-- Task details --
From the records below, output exactly the lines running from the line containing "Toggle the Remote tag on business search" through the line containing "Image resolution: width=1219", and no others.

-- Given records --
---*---

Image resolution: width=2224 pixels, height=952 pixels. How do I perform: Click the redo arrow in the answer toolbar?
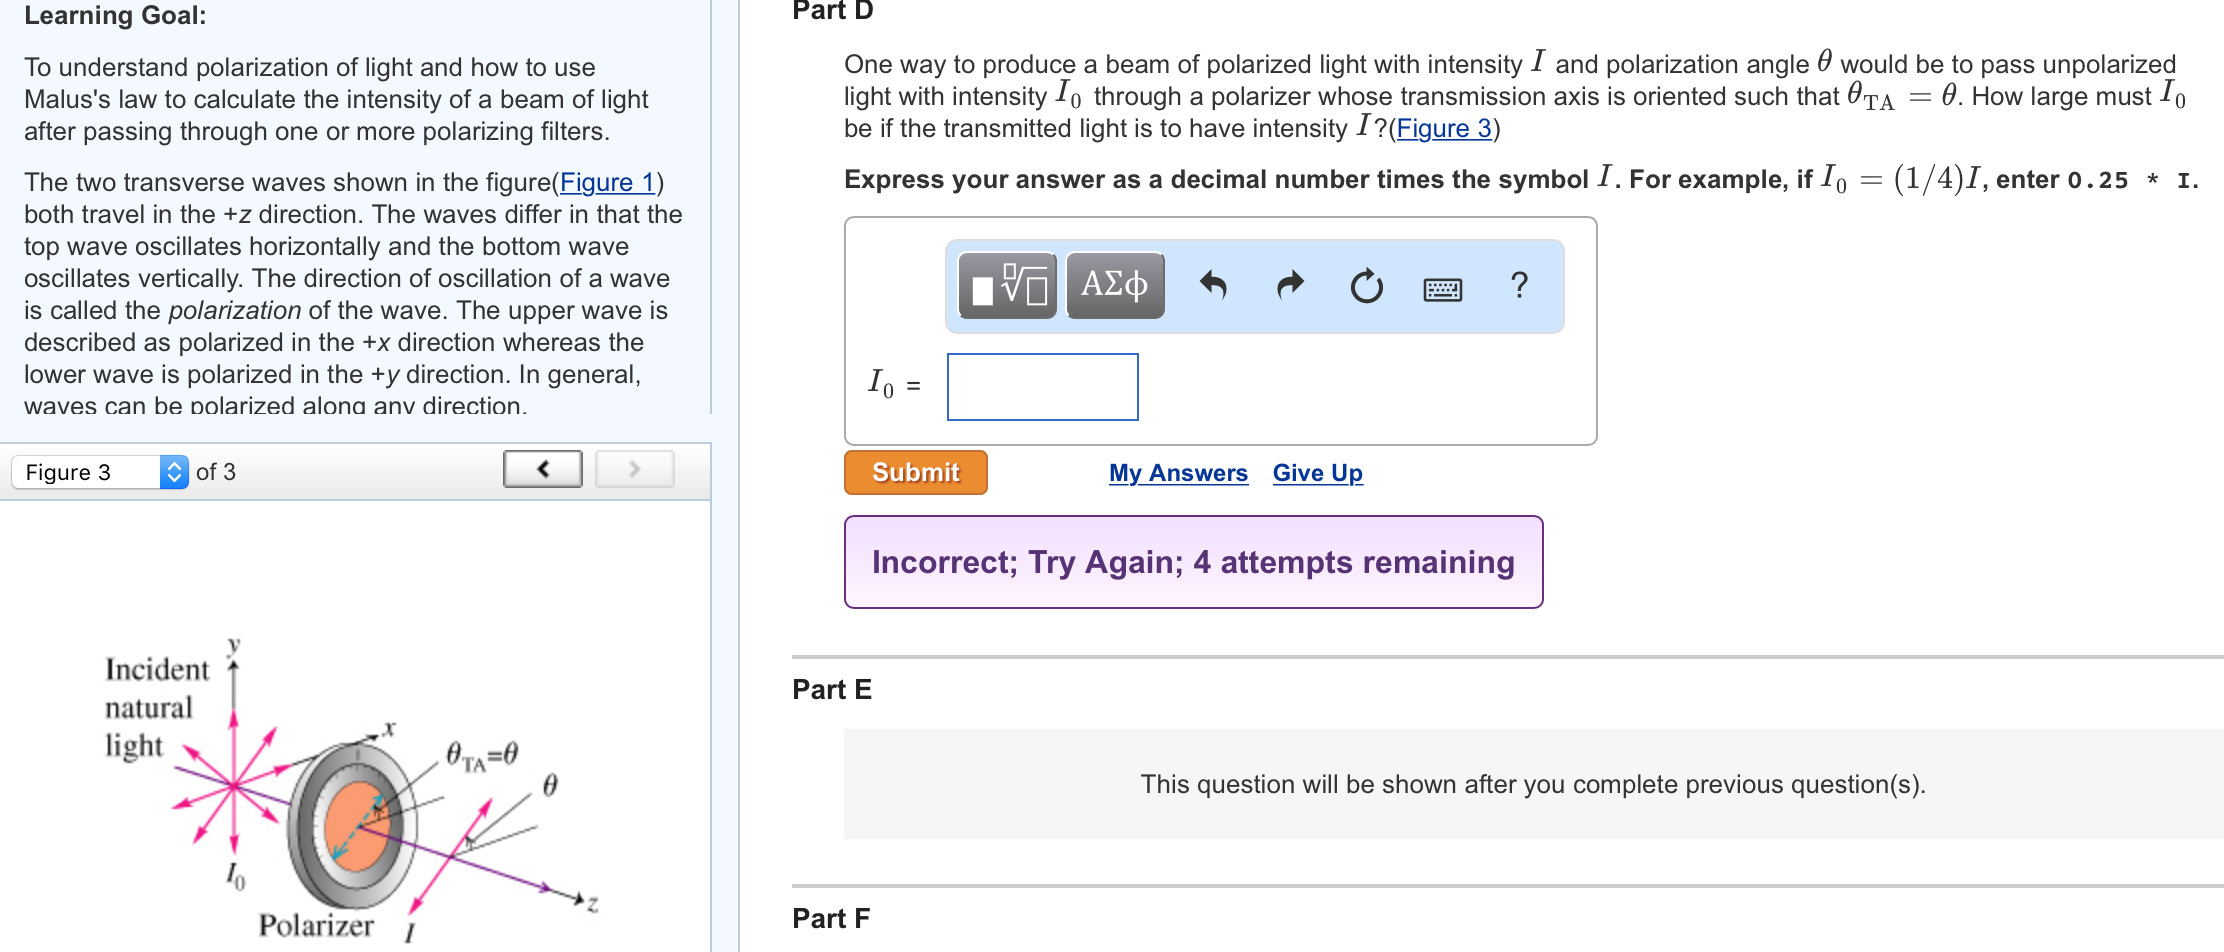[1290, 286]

---*---

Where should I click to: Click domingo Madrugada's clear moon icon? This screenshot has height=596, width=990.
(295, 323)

---*---

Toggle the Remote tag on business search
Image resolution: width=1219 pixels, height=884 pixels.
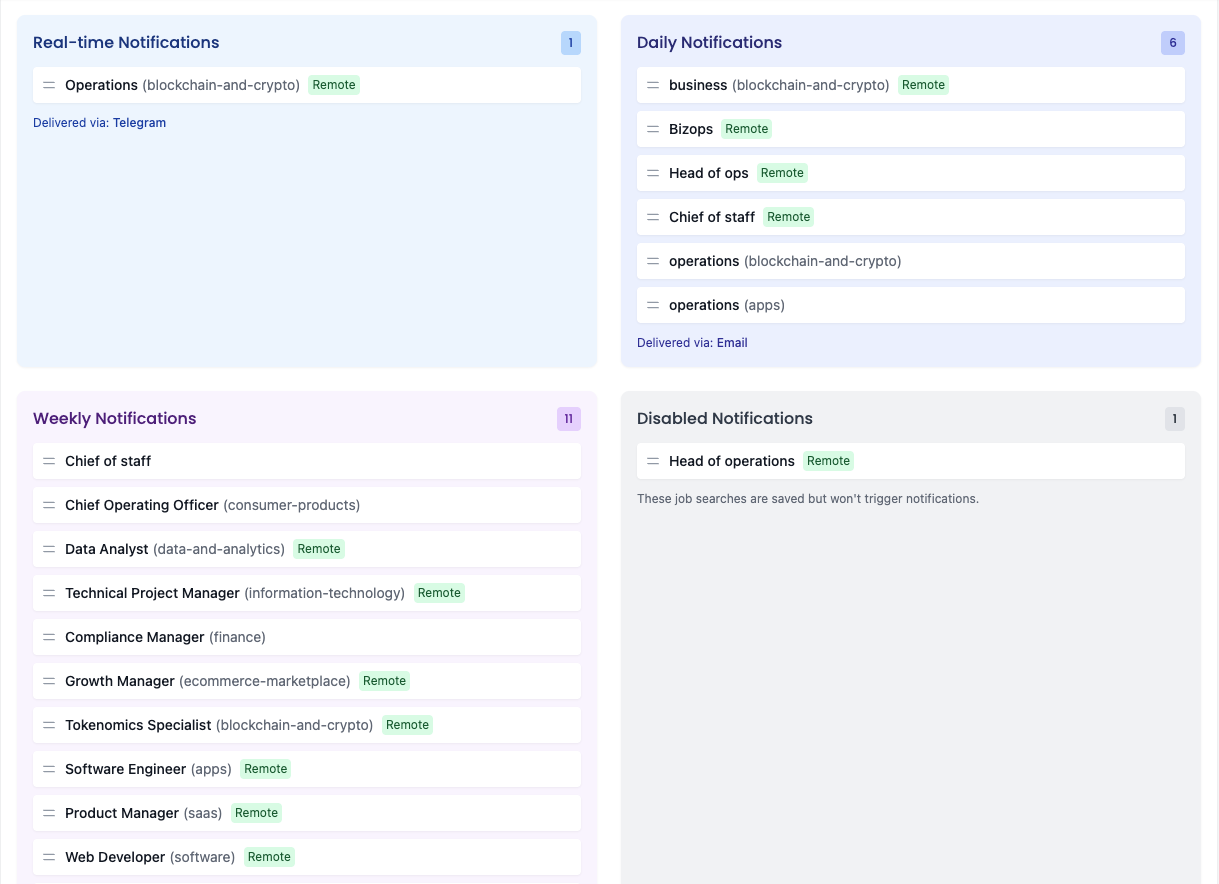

---*---

-- Expected answer --
Toggle the Remote tag on business search
Image resolution: width=1219 pixels, height=884 pixels.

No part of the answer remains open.